The youth are on the front line, actively involved in the operations and as guides, often welcoming back young adults returning to their land after finishing their university studies, packed with acquired scientific knowledge and the passion to reinvest it in their roots, literally.
The case of Bombinhas from Brazil – awarded 1st place in the Culture and Tradition category at the Green Destination Story awards – is a clear example of how when we talk about CBT it is often hard to distinguish between environment and culture. Their way of living is their way of caring for and protecting their environment.
In this small municipality in a Southern state of Brazil, two decades ago, the community united in an effort to keep alive the artisanal way of mullet fishing. This was their main source of income, together with more familiar agriculture, of the once-upon-a-time fishing village with indigenous, European Azorean Portuguese and African ethnic roots (caiçara), dating back to the sixteenth century. Today, the young generations are also learning the art and strengthening their identity through the passage of time, also using tourism as a tool.
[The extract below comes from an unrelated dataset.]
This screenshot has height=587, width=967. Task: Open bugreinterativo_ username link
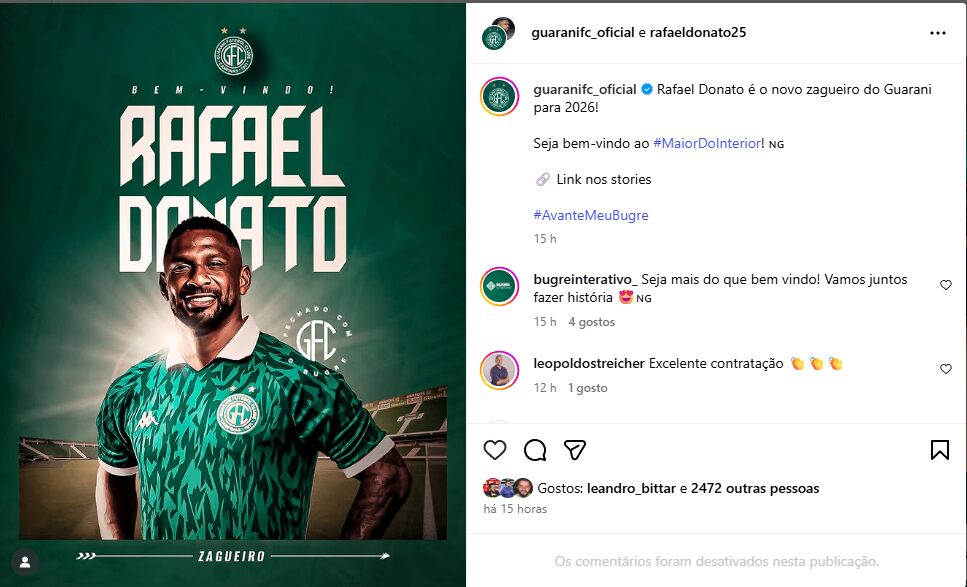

Even when the community has lost their ancestral connection with the land, like in the case of Suyac Island in the Sagay Marine Reserve, in the Philippines, the involvement of the local citizens becomes the only guarantee that biodiversity can be restored and then protected for the future ahead.
The local government in collaboration with the tourism authority acted as the propeller of the Community-Based Eco-Tourism Project for the protection of the mangrove forest. The external stakeholders provided the structure of the sustainable development plan, which was awarded 2nd place in the Nature and Scenery category of the Green Destinations awards.
The project couldn’t have achieved the results it did without the active involvement of the local community. Once their sense of pride and belonging with their surroundings was reawakened and re-established, they fully assumed the role of carers for their environment, as a part of their identity, and with the help of scientific training and workshops they were able to see the connections and their responsibility to them.
The diversity of the examples that were present on stage this year at the ITB Berlin, confirms that there is no one model that fits all, but rather multiple responses, because there are multiple ways that communities can find to lead the way towards their common objective.
Nevertheless, a main message can be taken and carried on. Local communities, as I wrote in a piece for TTG Media last year, should be considered the perfect allies of the tourism industry, and the missing stakeholder at the decision-making table.
If we combine our strengths and join forces with those often referred to as ‘the guardians of the forests’, our journey towards sustainability will have a much clearer path.
The regenerative approach that we are timidly testing is built upon the local and ancestral knowledge of the place. Only by listening to the repositories of that knowledge – in the simple acts carved out by their repeated gestures through generations – only when we start valuing its crucial importance will the mission to make tourism a tool towards sustainable development grow stronger, and with deeper and firmer roots.